Plasma diagnostics, particularly OES, revealed significant differences in discharge characteristics, with HiPGIMS exhibiting the highest current density and plasma ionization. Structural and compositional analyses, employing Raman Spectroscopy and XPS, consistently demonstrated a clear trend: the sp³ content progressively increased from PMS to GIMS and reached its maximum in HiPGIMS layers, achieving values of up to 50 ± 6% (Raman) and 39 ± 6% (XPS). This enhanced sp³ bonding is directly attributed to the higher plasma density and more energetic ion bombardment inherent in the HiPGIMS process. Further corroboration came from ellipsometric spectroscopy, which showed that HiPGIMS-deposited layers possessed the widest bandgap, which indicates higher sp³ content. It appears that there is still some margin for increasing the sp³ content, which would provide greater control over the current pulse, particularly the elimination of the low-current component that is most likely responsible for the deposition of the sp² fraction. Alternatively, specific effects could be achieved by using pulsed biasing of the substrate, adapted to the dynamically changing temporal structure of the generated plasma. The proper application of both the first and second methods requires further research, especially in deepening the characterization of the temporal-spatial nature of plasma pulses in GIMS and HiPGIMS methods.

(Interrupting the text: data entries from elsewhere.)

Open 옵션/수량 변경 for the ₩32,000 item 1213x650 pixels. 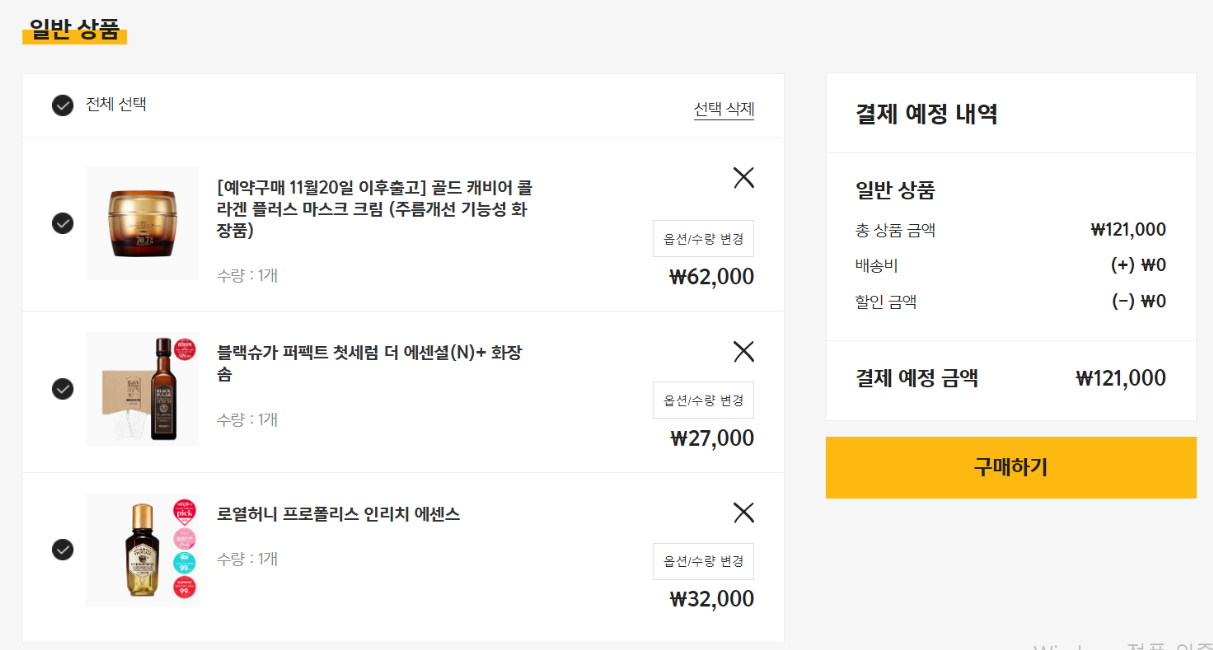(703, 562)
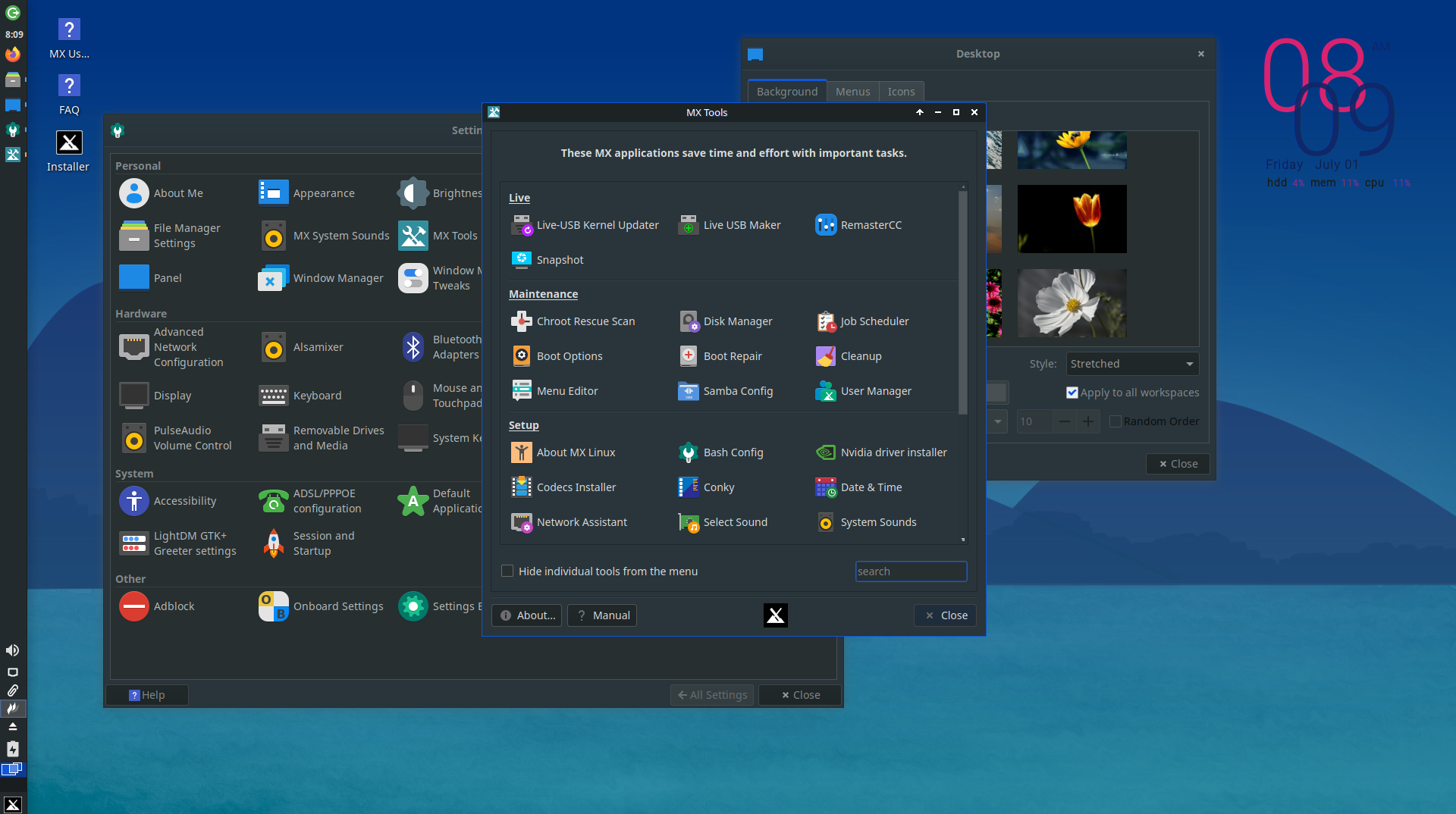
Task: Click the minus stepper button in Desktop settings
Action: coord(1065,421)
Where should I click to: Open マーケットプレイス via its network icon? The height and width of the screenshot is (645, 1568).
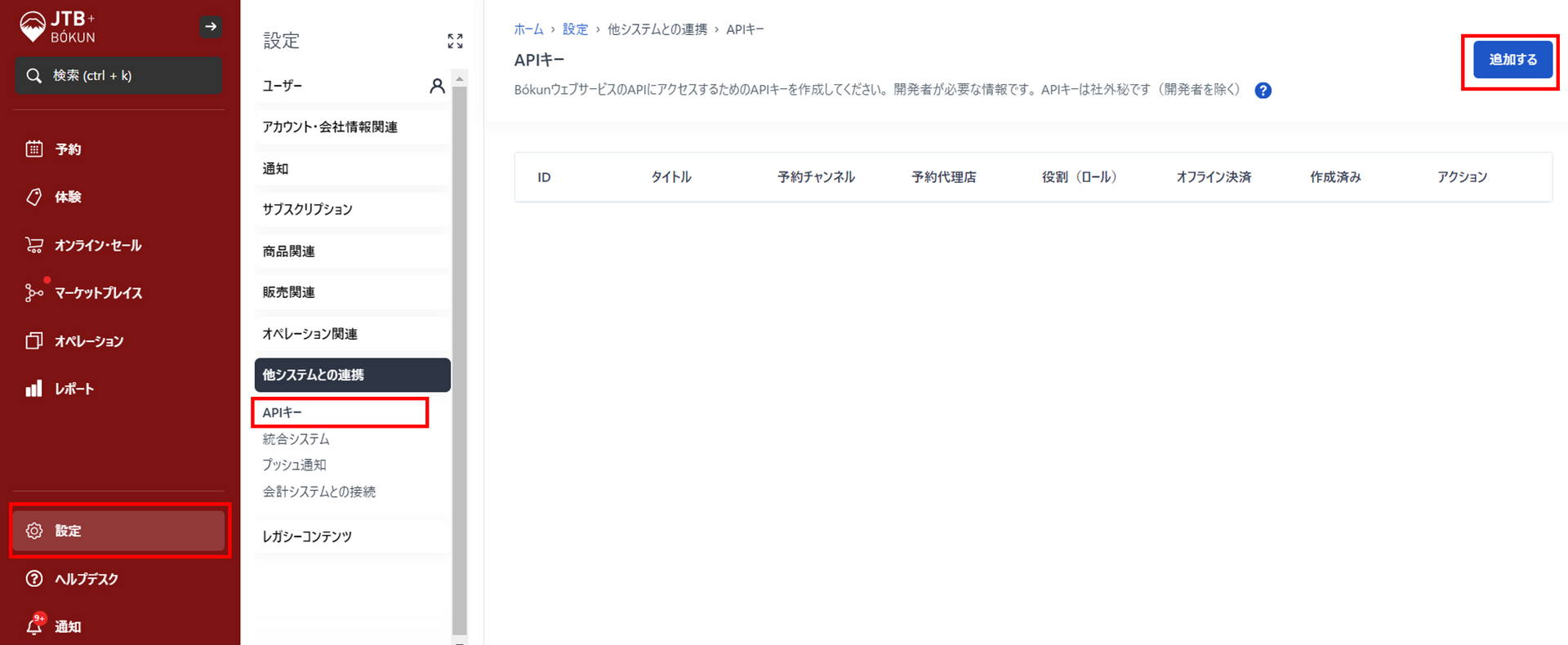(x=34, y=293)
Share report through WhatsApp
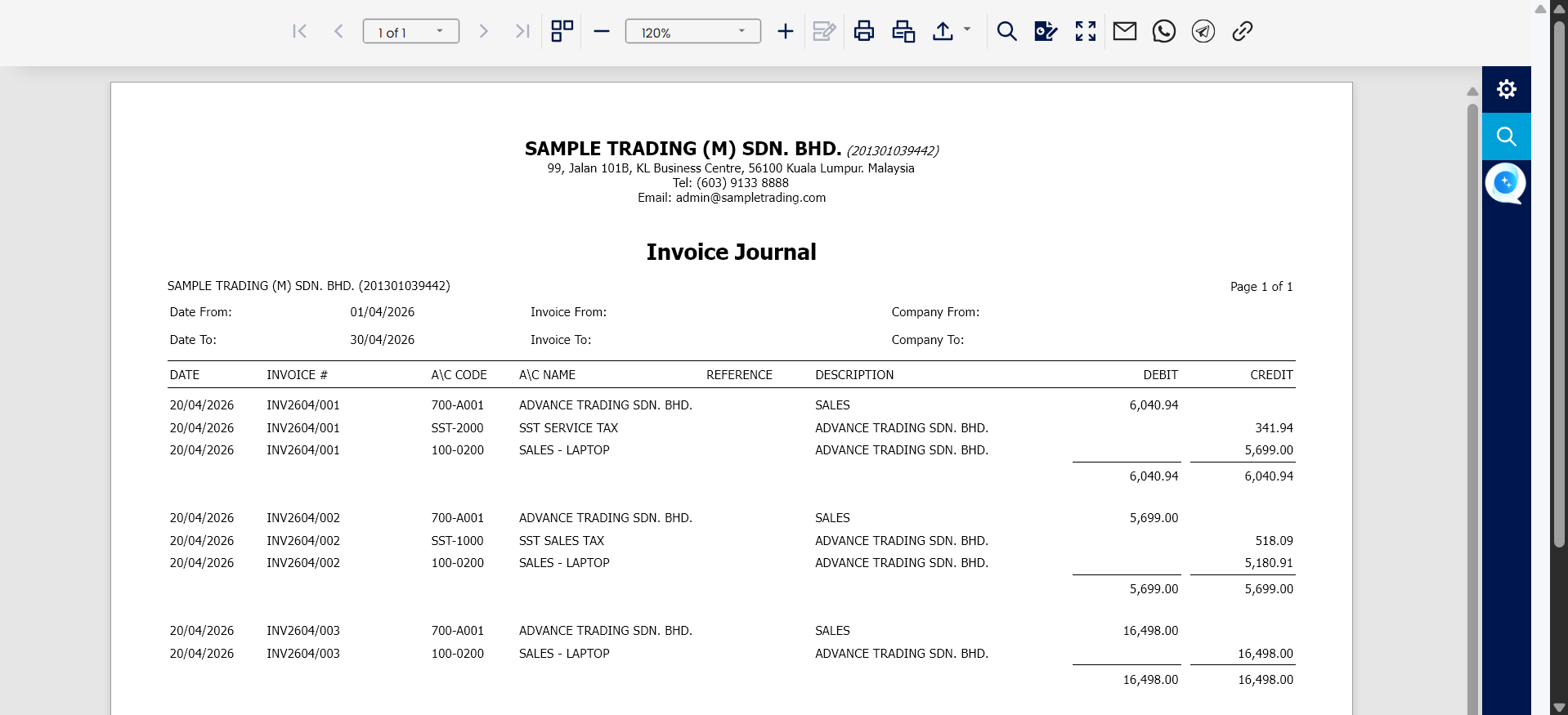The width and height of the screenshot is (1568, 715). (x=1163, y=32)
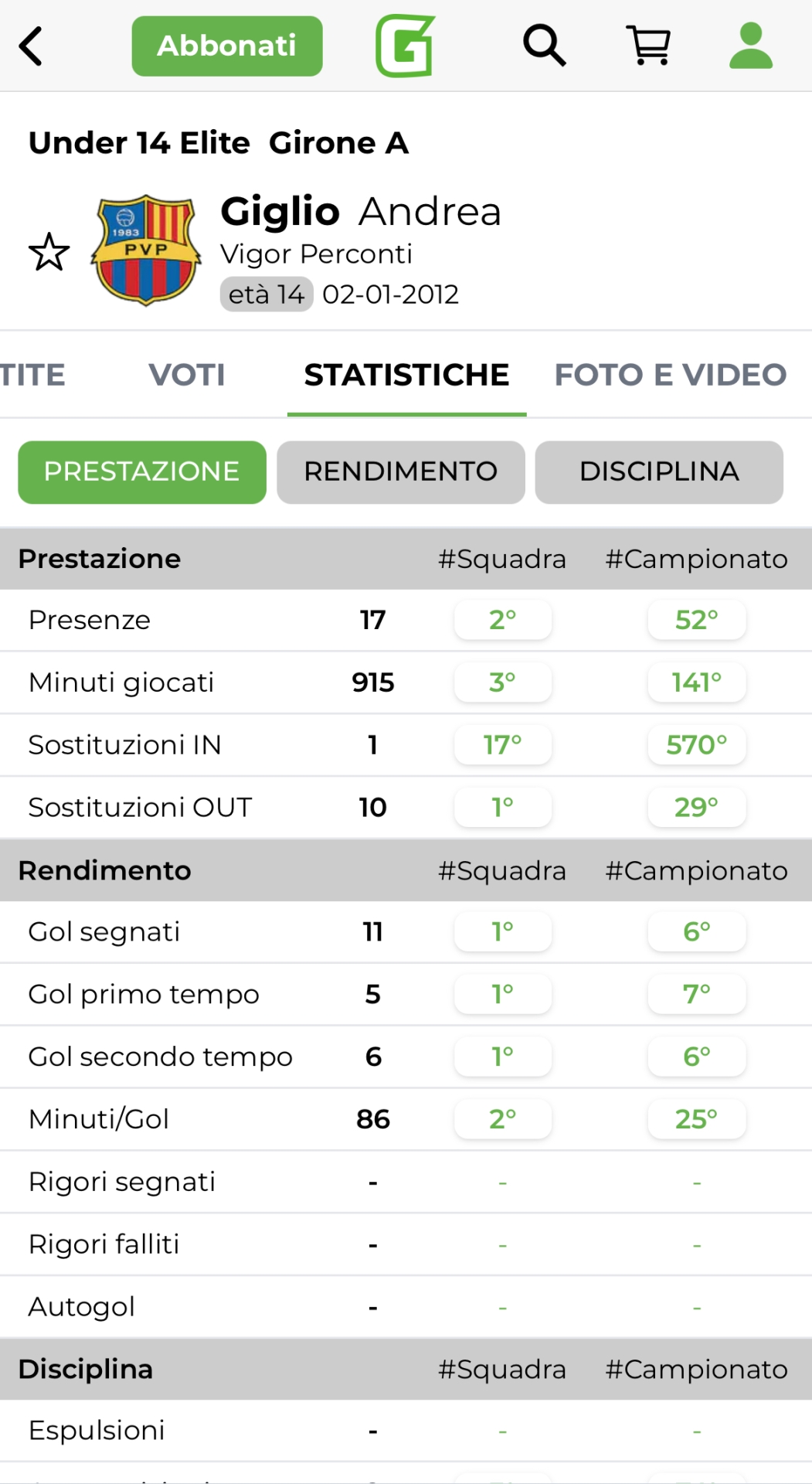This screenshot has width=812, height=1484.
Task: Tap the Gol segnati championship rank 6° badge
Action: click(x=697, y=931)
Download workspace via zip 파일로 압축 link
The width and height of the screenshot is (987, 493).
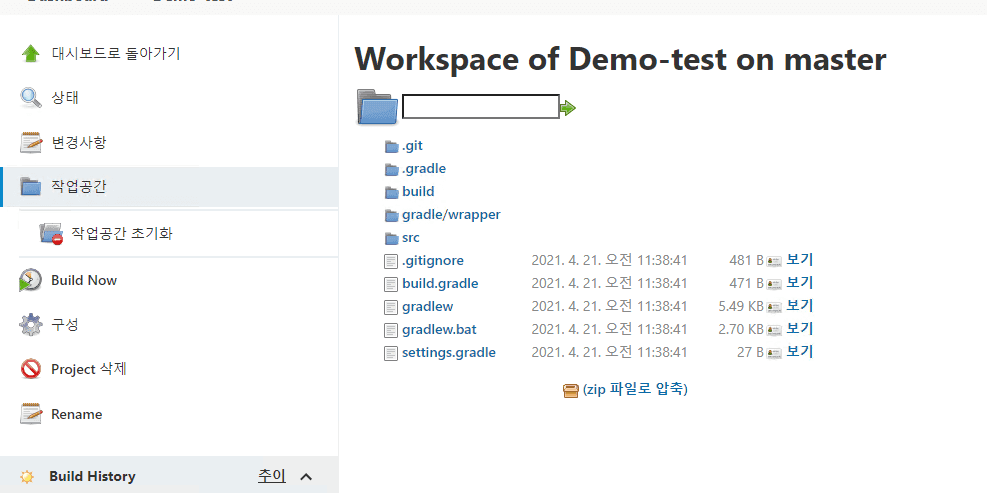click(x=635, y=389)
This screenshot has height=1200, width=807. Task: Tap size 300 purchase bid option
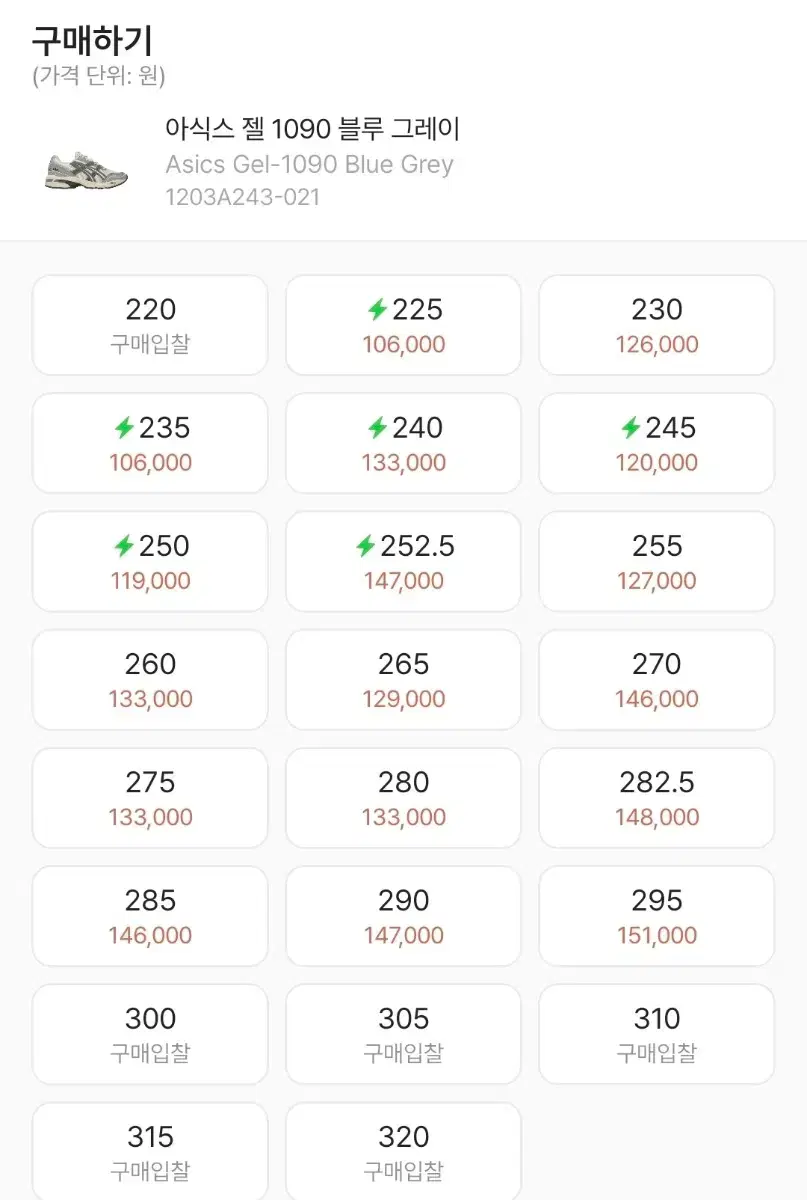pos(150,1033)
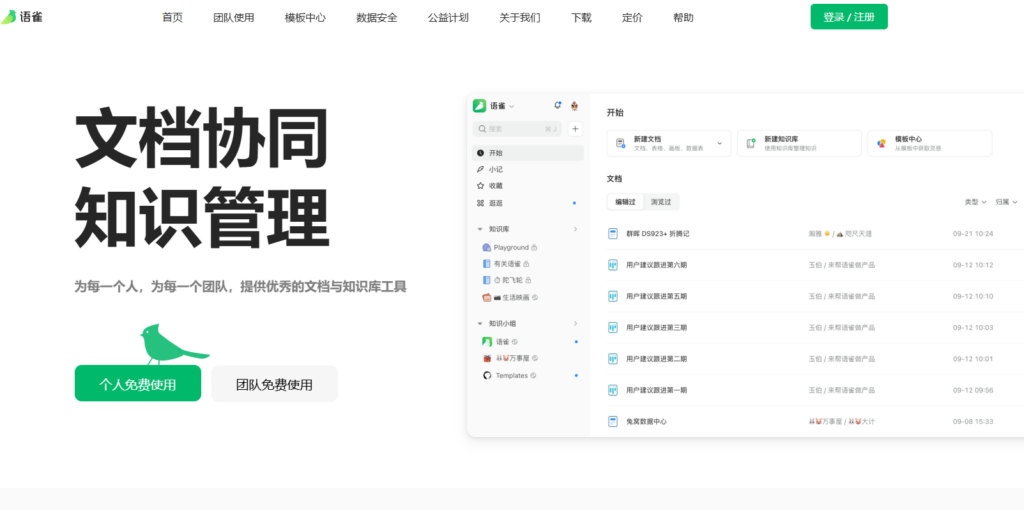Click the Yuque logo in the top-left corner
Viewport: 1024px width, 510px height.
click(x=22, y=17)
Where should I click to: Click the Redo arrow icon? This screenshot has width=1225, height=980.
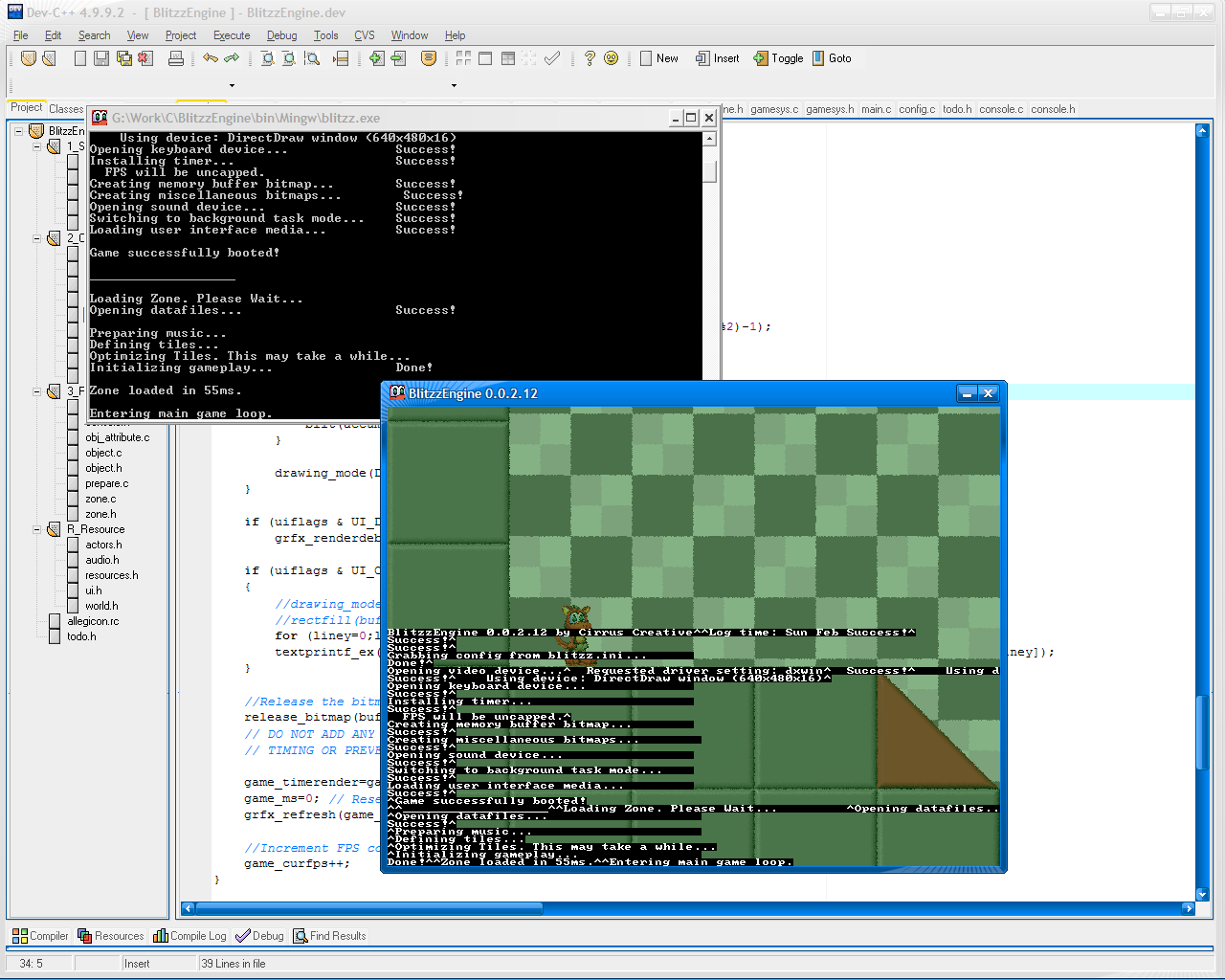(232, 58)
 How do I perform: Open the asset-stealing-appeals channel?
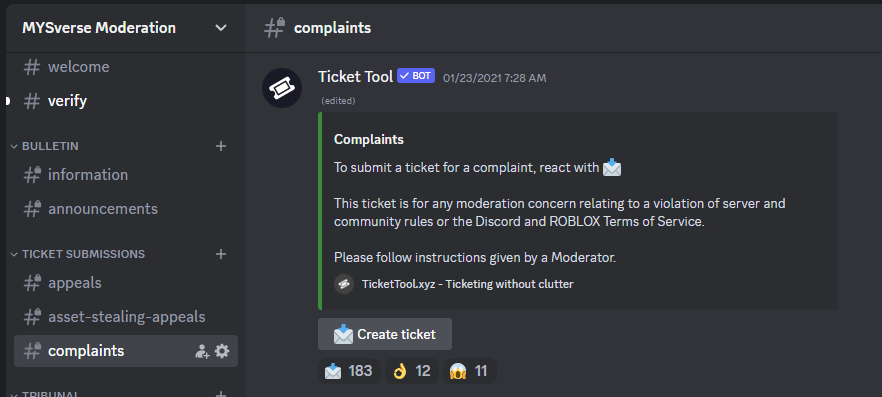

In summary, this research highlights the superior capability of advanced MS techniques, particularly HiPGIMS, in precisely controlling the sp³/sp² ratio within amorphous carbon layers. The ability to tune this fundamental structural parameter offers a robust pathway for tailoring the mechanical, electrical, and optical properties of a-C films, thereby expanding their potential for diverse technological applications.